While some things remain the same, others don’t. Hoeper said pilots in Landini’s era were the first of their kind, and their’s was a more dangerous world.
“Louie was in the Air Force at a time when the jet age was relatively new,” Hoeper said. “There was obviously a lot of learning and accidents.”
Landini’s time was also more tense, what with Korea just ended, a Cold War underway, and Vietnam imminent. Landini said being ready was the ultimate goal, even if it meant then that any Air Force response to a crisis would not be nearly as fast as now.
“You’re talking 10 or 15 minutes now, like we had hours,” Landini says. When Landini’s time in the Air Force ended, he said his time in the sky was over. He decided to take over the home farm near Willard, and wanted to focus on that.
“After my last flight, I saluted it (his jet) and walked away from it and I said, ‘If I’m going into farming, I won’t go back to flying,” he said.
He tilled the land for 12 years, then went back to college to get his teaching degree. He and his wife, Gwen, raised three kids and built a home south of Greenwood after selling the farm.
Hoeper won’t be returning fully to the ground just yet, as he’s now flying commercially for American Airlines.
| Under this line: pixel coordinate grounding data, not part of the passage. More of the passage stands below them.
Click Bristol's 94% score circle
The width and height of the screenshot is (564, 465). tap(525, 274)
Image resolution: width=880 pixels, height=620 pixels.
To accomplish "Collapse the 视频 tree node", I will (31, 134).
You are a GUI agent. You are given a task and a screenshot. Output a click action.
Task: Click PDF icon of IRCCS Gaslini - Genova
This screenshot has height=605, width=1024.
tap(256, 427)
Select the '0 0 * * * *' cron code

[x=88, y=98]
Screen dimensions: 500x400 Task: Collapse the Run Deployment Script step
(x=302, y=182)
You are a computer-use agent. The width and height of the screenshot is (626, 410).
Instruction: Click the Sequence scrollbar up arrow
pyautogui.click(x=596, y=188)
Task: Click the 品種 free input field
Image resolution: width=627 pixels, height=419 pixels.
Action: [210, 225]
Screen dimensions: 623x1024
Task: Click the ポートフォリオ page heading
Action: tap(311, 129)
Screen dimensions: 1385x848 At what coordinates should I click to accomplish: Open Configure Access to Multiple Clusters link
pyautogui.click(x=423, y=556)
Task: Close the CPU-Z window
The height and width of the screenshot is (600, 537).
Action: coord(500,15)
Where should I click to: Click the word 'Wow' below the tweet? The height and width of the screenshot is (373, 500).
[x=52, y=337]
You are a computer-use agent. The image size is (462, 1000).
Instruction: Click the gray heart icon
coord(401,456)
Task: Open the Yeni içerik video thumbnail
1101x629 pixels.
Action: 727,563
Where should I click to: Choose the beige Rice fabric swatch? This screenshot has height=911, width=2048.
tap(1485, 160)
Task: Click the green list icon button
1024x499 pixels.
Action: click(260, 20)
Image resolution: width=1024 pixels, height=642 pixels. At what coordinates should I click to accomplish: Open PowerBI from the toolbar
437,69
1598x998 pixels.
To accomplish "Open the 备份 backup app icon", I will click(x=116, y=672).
He’s looking forward to that lifestyle now, of seeing more of the country than he ever could while flying an F-16. As far as fulfilling that dream he had as a kid, consider that done, he said.
“The F-16 is absolutely the most fun airplane to fly,” he said. “It’s fun, but sometimes it’s so mind-bogglingly intense, you forget it’s fun ... I’ve done everything a guy can do in the F-16. I really have left nothing on the table.”
Besides, Hoeper said, it’s not just about being airborne. In the military, he said, one is part of something much larger, a team that is dedicated to protecting a country’s freedom.
“I’m around an incredible group of humans,” he said. “Just trying to keep up with them makes me better.”
One other thing differentiates Landini and the young kid he inspired so many years ago. For Landini, he said it was simply “pure luck” that put him in a fighter jet cockpit. Hoeper, on the other hand, saw that role as his mission.
Even though his first Air Force stint ended early, he found a way.
“A lot of that was because of the upbringing I had,” he said, “and the tenacity to see things through.”
Also, that inspiration, that F-100 pilot who was his bridge between fantasy and reality. While Landini says watching Hoeper’s progress through his career was “like reliving a life,” he takes little credit for his prodigy’s success.
“I showed him where the path was to start this,” Landini said. “Only he could get through it.”